UN Press Release: Guinea – Excessive Force Used Against Demonstrators
Guinea: Excessive Force Used Against Demonstrators
Saturday, 23 October 2010, 12:32 pm
Press Release: United Nations
Guinea: Excessive Force Used Against Demonstrators, UN Rights Office Says
New York, Oct 22 2010 6:10PM The United Nations Office for the High Commissioner for Human Rights (OHCHR) today expressed its deep concern over excessive use of force by Guinea’s security forces against demonstrators ahead of this weekend’s long-delayed presidential run-off poll.
One man was killed and more than 60 others injured when Government forces used live fire in their effort to quell demonstrations earlier this week in the capital, Conakry.

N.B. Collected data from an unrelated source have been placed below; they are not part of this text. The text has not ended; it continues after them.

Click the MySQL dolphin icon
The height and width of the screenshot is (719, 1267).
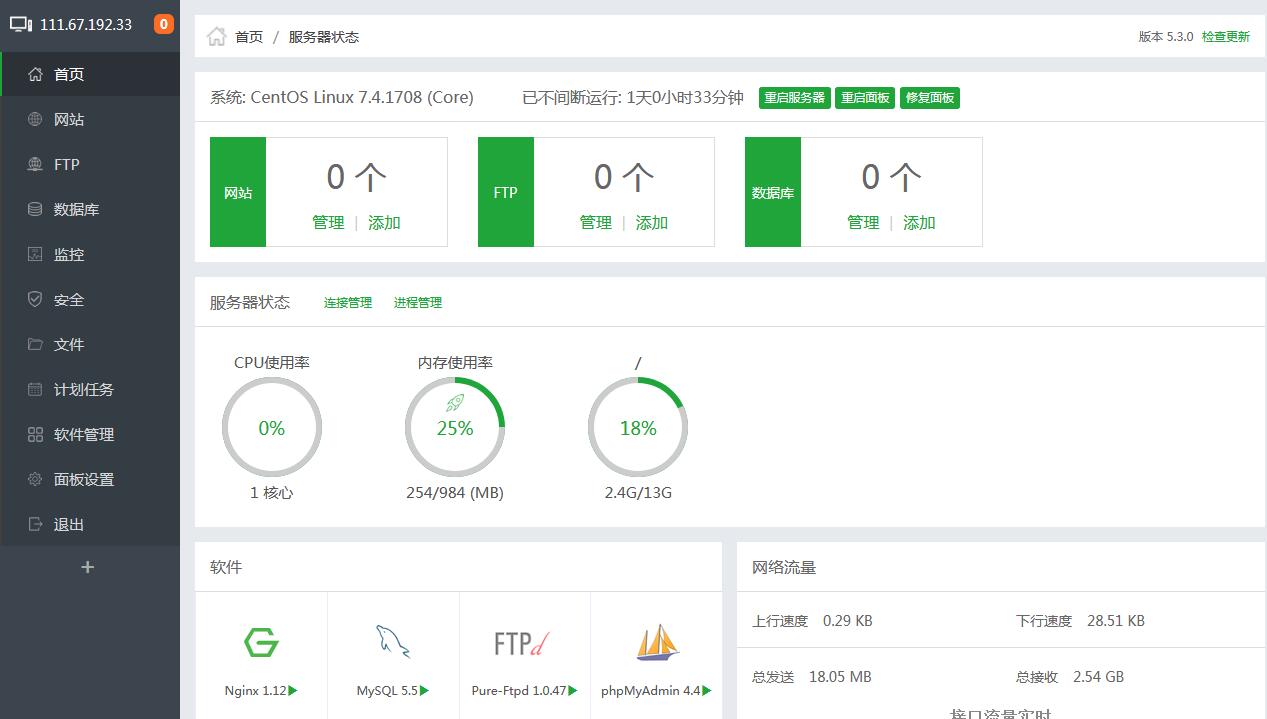[391, 643]
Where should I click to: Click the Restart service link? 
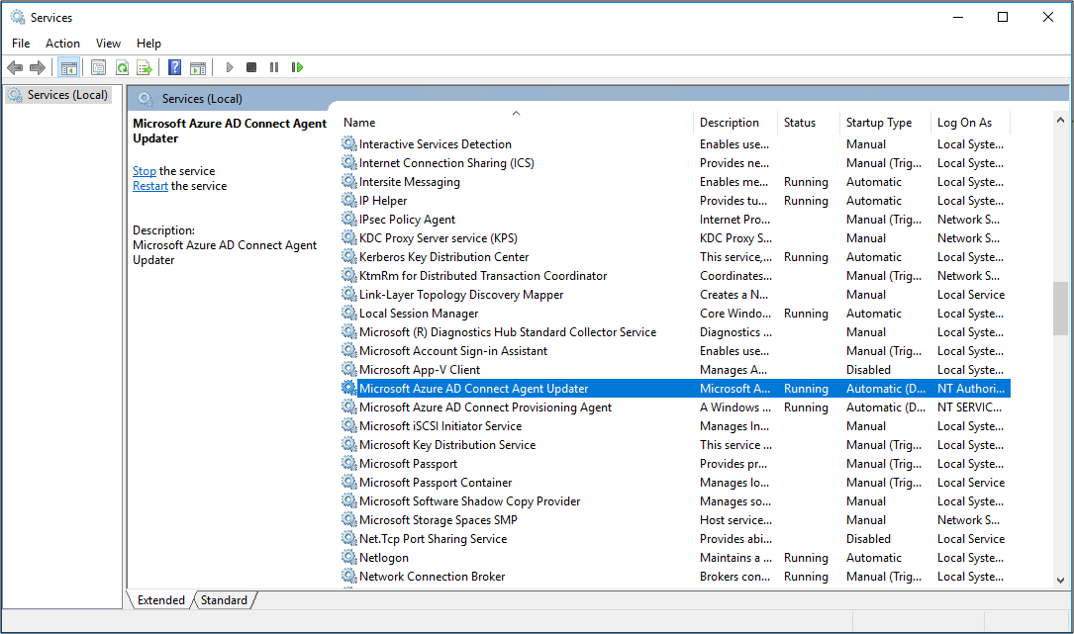[150, 186]
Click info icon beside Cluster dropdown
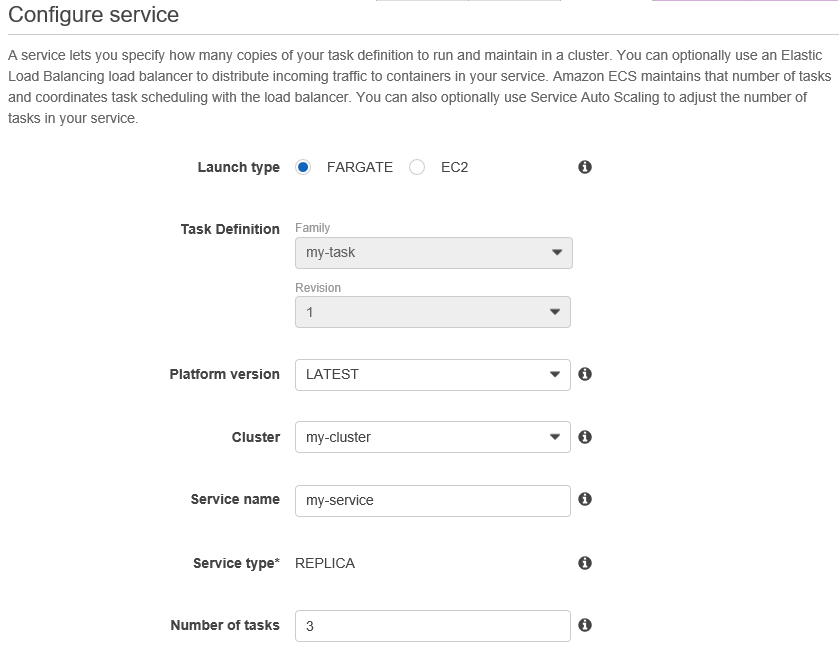The image size is (839, 657). point(585,437)
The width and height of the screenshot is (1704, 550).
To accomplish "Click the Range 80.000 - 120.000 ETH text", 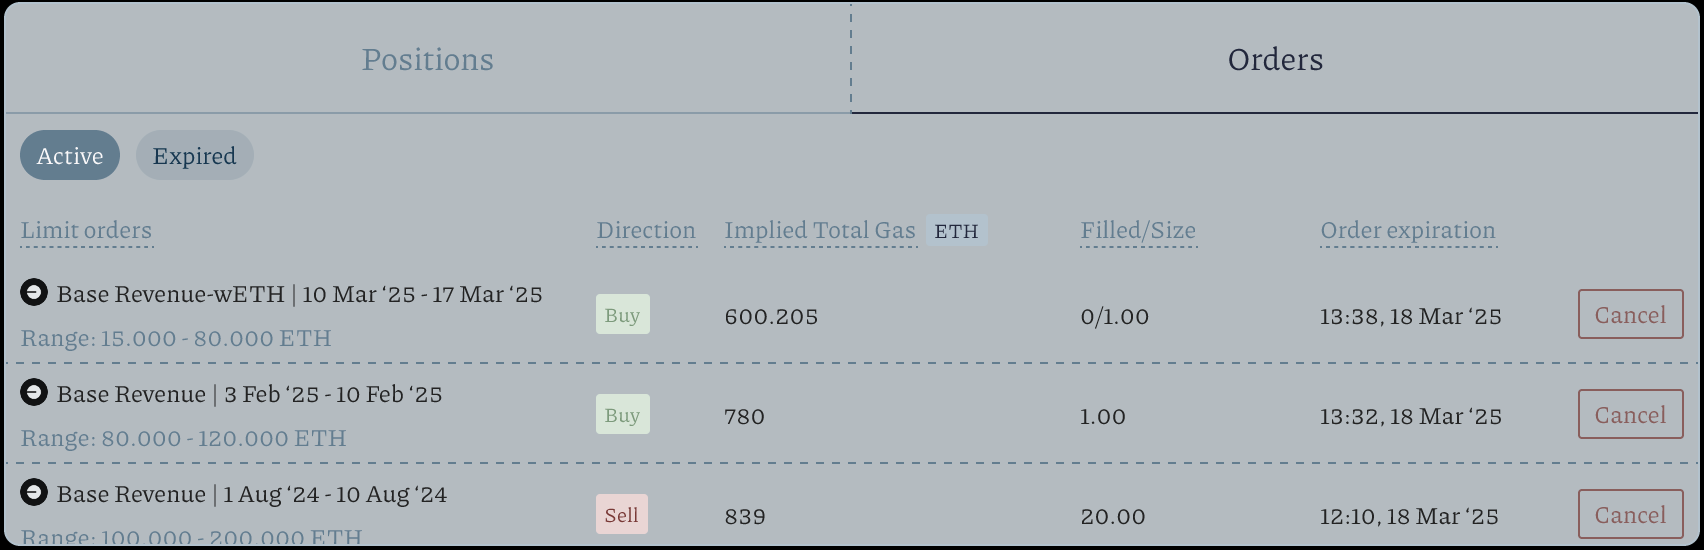I will (184, 438).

The Office said that while it appreciated that authorities had a difficult task in dealing with the demonstrations, which in some cases degenerated into violence, including stone-throwing.
But it said that it believes Government forces committed serious rights violations by indiscriminately shooting at unarmed civilians, sometimes at point-blank range; breaking into and ransacking private homes; and severely beating young men who put up no resistance.
Some of the security forces’ operations appeared to target entire areas indiscriminately and little effort was made to distinguish between violent protestors and those who had taken no part in the demonstrations, OHCHR said.
They also illegally and arbitrarily detained an unknown number of people, preventing them from accessing lawyers. Further, the Office said, human rights officers were not allowed into a gendarmerie detention cell in the commune of Hamdallaye, where several protestors are believed to be held.
OHCHR in Guinea said it is particularly concerned that members of the Force Spéciale de Securisation du Processus Electoral, a special unit that was formed and trained to secure the electoral process, took part in these police operations.
Among the victims of alleged violations documented so far by OHCHR staff in Conakry include a 22-year-old man who was reportedly hit in the head by a tear gas bomb thrown by a police officer in Hamdallaye and is still in a coma.
Others include a 7-year-old boy who took a stray bullet in the head, also still comatose, and a family in the Afnia Minière neighbourhood whose house was broken into by several gendarmes, who reportedly beat an elderly man with their fists, truncheons and rifle butts. The same group of gendarmes also reportedly shot three men between the ages of 18 and 25 at point-blank range, wounding two in the arm and one in the leg.
The Office recorded several other extremely violent incidents seemingly aimed at young men, expressing concern that some members of the security forces appear to be making threats, and even carrying out assaults, based on people’s ethnicity or political affiliation.
It called on political leaders in Guinea to restrain their supporters in the run-up to the elections and urged the transitional Government to ensure that security forces scrupulously adhere to international standards governing the use of force and firearms.
Guinea’s independent electoral authority, known as CENI, had cited technical difficulties when it postponed the ballot between Cellou Dalein Diallo and Alpha Condé, the two candidates with the highest number of votes in the first round of voting in June.
Said Djinnit, Secretary-General Ban Ki-moon’s Special Representative for West Africa, has warned that further delays could seriously undermine the transition process in Guinea, which has been plagued by misrule, dictatorships and coups since it gained independence in 1958.
The election is the final stage of the interim Government’s efforts to set up a democracy after the forces of Captain Moussa Dadis Camara – who seized power in a coup in 2008 after the death of long-time president Lansana Conté – shot, raped and attacked hundreds of civilian demonstrators attending a rally in Conakry in September 2009, killing at least 150.